Explore the material:
- A) List the three things the text below says have been hard for the last few years.
- B) In the text below, what did a friend say motherhood was for her?

Text:
There we all were, a room full of cynical Christians who yet hold to their faith because of Jesus, because of grace. A slate full of speakers being real about their doubts and frustrations. A church of honesty. If anything could cut through my own cynicism, my own spiritual exhaustion, surely this room would be it. Surely God’s spirit could cut through. And yet I was still disconnected, impenetrable.

Then I felt your kicks for the first time, and like a surprise of grace was awakened to love, your touches like a massage on my belly, on my tired soul. You nudged me, urged me to remember that there just might still be miracles.

A friend once told me that motherhood for her was the reawakening her spirit needed, her overwhelming love for her son giving her the space to reimagine a love that perhaps approaches the love of God. I thought of how hard it has been for the last few years to pray earnestly, to profess faith unironically, to love purely. I thought of how sorely I am in need of a reconnection to love, to grace. And as I walked to communion in church that Sunday—to receive into my body some ordinary bread that brings salvation—a whisper slipped from my lips before I realized what I was saying. “Baby,” I whispered, “what about you? Can you save me?”

A tear or two pooled in my eyes and the bread caught in my throat as I swallowed it down. Is this what I have come to? It is an entirely unreasonable question to ask you, entirely unfair demand to place on your tiny being. Far too many parents count on their children for some kind of vicarious achievement, some kind of vicarious joy, some kind of salvation. It is never good for the children.

Data extract:
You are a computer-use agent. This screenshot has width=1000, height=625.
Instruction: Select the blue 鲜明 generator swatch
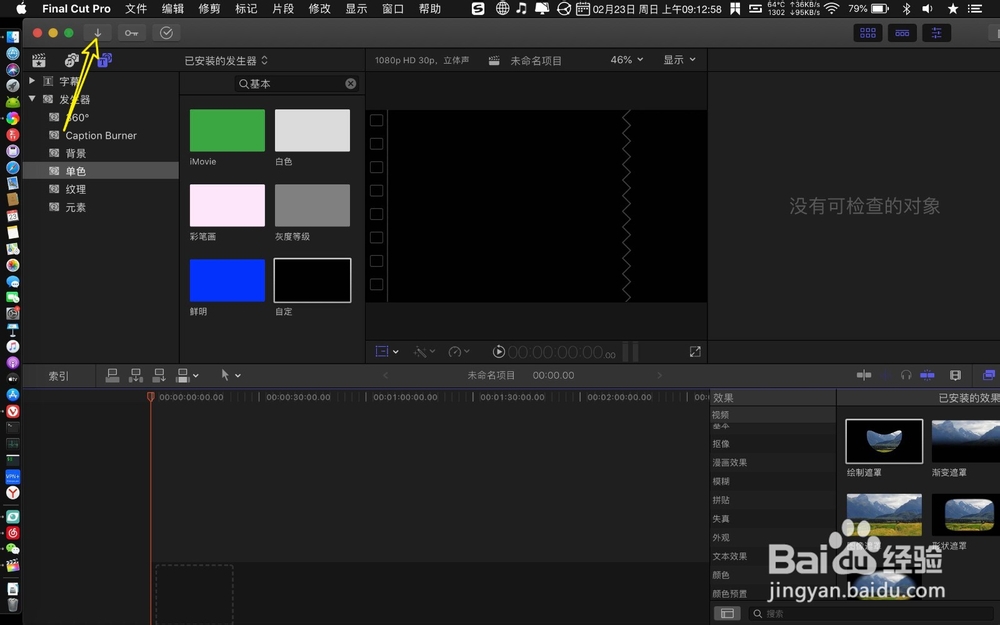pos(226,281)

Numbered answers:
- A)
To pray earnestly
To profess faith unironically
To love purely

- B) The reawakening her spirit needed.